Loading GloVe (cont.)

len(glove_6b50d)
400001
glove_6b50d.token_to_idx['beautiful'], glove_6b50d.idx_to_token[3367]
(3367, 'beautiful')

Word similarity

k nearest neighbors by cosine distance. Try seed words: synonyms, related concepts, named entities. The result is distributional similarity, not dictionary synonymy:

def knn(W, x, k):
    # Add 1e-9 for numerical stability
    cos = jnp.dot(W, x.reshape(-1,)) / (
        jnp.sqrt(jnp.sum(W * W, axis=1) + 1e-9) *
        jnp.sqrt((x * x).sum()))
    topk = jnp.argsort(-cos)[:k]
    return topk, [cos[int(i)] for i in topk]
def get_similar_tokens(query_token, k, embed):
    topk, cos = knn(embed.idx_to_vec, embed[[query_token]], k + 1)
    for i, c in zip(topk[1:], cos[1:]):  # Exclude the input word
        print(f'cosine sim={float(c):.3f}: {embed.idx_to_token[int(i)]}')
get_similar_tokens('chip', 3, glove_6b50d)
cosine sim=0.856: chips
cosine sim=0.749: intel
cosine sim=0.749: electronics

Word similarity (more)

Expect topical neighbors as well as true synonyms. Static vectors collapse all senses of a word into one point, so polysemous words can produce mixed neighborhoods.

get_similar_tokens('baby', 3, glove_6b50d)
cosine sim=0.839: babies
cosine sim=0.800: boy
cosine sim=0.792: girl
get_similar_tokens('beautiful', 3, glove_6b50d)
cosine sim=0.921: lovely
cosine sim=0.893: gorgeous
cosine sim=0.830: wonderful

Word analogy

\mathbf{v}_b - \mathbf{v}_a + \mathbf{v}_c \approx \mathbf{v}_d — classic A:B :: C:D analogies. Look up the nearest neighbor of the query vector to read out D.

def get_analogy(token_a, token_b, token_c, embed):
    vecs = embed[[token_a, token_b, token_c]]
    x = vecs[1] - vecs[0] + vecs[2]
    topk, cos = knn(embed.idx_to_vec, x, 1)
    return embed.idx_to_token[int(topk[0])]  # Remove unknown words
get_analogy('man', 'woman', 'son', glove_6b50d)
'daughter'

More analogies

Good analogy results mean the training corpus encoded a fairly linear relation. Bad results are still useful: they show the limits of one-vector-per-word embeddings.

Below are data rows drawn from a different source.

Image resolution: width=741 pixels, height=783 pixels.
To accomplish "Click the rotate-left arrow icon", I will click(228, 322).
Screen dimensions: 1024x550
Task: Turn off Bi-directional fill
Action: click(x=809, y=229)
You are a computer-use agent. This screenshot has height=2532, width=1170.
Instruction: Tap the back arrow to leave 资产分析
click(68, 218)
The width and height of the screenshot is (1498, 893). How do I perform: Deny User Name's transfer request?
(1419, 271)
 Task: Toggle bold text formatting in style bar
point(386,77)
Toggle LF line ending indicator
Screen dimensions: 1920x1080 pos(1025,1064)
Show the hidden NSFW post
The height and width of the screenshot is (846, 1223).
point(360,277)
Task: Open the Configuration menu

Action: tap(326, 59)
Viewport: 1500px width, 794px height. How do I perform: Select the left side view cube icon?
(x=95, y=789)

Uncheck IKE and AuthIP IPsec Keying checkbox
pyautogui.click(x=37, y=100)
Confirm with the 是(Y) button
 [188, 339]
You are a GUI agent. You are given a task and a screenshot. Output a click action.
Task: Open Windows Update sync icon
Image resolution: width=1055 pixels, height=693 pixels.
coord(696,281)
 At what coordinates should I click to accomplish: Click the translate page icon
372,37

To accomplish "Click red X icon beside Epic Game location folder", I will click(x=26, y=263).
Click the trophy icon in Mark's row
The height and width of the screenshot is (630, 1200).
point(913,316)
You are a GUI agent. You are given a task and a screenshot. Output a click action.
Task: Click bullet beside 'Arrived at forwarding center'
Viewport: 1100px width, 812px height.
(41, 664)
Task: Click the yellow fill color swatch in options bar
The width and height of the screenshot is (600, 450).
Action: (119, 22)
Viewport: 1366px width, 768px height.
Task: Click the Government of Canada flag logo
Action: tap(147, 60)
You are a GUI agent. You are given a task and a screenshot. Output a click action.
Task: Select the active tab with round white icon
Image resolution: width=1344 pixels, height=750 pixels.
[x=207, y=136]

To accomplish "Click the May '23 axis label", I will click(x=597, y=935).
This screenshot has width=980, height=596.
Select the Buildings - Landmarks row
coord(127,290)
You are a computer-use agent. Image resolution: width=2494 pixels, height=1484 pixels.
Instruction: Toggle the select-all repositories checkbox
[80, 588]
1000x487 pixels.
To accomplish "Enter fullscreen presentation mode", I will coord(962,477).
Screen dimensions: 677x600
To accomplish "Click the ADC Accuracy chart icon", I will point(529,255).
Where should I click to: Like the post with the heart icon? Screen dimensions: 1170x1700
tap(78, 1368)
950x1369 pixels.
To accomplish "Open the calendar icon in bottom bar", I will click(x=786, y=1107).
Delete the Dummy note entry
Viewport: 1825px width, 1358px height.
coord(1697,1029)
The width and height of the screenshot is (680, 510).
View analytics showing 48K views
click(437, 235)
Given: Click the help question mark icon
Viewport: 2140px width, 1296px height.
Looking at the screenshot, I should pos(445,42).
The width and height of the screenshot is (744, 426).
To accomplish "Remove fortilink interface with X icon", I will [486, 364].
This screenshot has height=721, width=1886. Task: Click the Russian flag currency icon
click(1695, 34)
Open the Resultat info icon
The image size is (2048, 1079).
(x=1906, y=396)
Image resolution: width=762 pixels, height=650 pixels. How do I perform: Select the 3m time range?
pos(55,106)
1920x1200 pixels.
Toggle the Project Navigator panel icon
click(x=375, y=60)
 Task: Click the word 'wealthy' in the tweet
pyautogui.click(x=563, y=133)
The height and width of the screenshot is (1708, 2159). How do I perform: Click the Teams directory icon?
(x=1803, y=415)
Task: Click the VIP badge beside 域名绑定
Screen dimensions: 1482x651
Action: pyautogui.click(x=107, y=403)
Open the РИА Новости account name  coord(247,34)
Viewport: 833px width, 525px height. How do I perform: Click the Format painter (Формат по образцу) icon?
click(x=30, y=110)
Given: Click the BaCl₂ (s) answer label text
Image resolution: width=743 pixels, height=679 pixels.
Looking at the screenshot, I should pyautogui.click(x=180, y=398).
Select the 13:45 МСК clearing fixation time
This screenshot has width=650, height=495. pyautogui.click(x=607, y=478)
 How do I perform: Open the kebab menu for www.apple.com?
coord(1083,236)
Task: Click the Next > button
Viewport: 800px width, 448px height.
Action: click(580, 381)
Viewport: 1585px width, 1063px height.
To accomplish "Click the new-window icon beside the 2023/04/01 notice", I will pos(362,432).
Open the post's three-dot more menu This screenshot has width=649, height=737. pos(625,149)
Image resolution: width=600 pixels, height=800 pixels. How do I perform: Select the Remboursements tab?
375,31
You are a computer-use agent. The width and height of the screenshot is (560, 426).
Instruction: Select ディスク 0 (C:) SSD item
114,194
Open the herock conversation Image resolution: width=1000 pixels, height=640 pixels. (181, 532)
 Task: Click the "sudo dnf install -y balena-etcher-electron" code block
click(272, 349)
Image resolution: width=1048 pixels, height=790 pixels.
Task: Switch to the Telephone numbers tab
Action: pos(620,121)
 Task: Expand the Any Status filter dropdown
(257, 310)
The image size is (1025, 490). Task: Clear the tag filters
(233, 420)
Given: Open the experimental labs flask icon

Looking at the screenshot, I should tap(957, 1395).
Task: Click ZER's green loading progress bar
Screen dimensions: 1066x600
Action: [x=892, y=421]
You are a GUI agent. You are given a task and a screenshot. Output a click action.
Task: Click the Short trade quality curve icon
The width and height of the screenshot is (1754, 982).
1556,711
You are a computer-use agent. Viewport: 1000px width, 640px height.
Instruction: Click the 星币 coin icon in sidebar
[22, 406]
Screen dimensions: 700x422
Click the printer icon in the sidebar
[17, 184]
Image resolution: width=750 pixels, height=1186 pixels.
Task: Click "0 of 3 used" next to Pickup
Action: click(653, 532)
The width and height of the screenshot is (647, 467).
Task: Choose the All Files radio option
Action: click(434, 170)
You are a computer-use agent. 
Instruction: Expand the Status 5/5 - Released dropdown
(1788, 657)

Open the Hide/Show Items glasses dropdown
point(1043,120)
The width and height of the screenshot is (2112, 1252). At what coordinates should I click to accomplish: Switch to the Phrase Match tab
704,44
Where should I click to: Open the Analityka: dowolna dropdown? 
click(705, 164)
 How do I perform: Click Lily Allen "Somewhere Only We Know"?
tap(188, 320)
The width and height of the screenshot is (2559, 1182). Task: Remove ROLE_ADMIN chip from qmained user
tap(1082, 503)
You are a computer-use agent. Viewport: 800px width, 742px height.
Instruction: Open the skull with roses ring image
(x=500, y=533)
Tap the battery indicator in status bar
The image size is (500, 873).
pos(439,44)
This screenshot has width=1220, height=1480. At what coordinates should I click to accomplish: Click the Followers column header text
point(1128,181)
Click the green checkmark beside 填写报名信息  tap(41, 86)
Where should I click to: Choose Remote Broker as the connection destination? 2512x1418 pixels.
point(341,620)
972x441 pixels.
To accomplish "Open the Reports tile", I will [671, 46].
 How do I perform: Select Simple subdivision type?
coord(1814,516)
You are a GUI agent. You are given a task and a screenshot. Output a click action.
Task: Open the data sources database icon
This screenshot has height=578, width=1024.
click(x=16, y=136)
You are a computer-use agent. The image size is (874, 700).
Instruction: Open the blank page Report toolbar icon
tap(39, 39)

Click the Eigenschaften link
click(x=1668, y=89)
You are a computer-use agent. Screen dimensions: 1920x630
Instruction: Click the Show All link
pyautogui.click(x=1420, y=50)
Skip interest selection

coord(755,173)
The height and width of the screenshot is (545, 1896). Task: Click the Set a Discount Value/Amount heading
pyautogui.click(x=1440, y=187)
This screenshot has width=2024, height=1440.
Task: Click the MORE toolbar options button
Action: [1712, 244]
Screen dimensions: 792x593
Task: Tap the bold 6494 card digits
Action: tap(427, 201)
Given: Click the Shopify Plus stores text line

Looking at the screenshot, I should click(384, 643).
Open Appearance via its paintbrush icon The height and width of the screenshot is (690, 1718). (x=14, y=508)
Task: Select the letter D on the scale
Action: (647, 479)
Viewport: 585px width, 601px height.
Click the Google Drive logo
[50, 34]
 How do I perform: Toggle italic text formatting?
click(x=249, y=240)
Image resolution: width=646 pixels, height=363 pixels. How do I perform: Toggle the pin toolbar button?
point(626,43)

get_analogy('beijing', 'china', 'tokyo', glove_6b50d)
'japan'
get_analogy('bad', 'worst', 'big', glove_6b50d)
'biggest'
get_analogy('do', 'did', 'go', glove_6b50d)
'went'

Recap

  • Trained word vectors capture meaningful structure even without explicit supervision: similarity, syntax, semantics.
  • Vector arithmetic for analogies works partially — easy cases yes, harder ones often pick a typo or near-miss.
  • Static embeddings (one vector per word) are the pre-2018 paradigm; contextual embeddings (BERT next deck) replace them in modern NLP.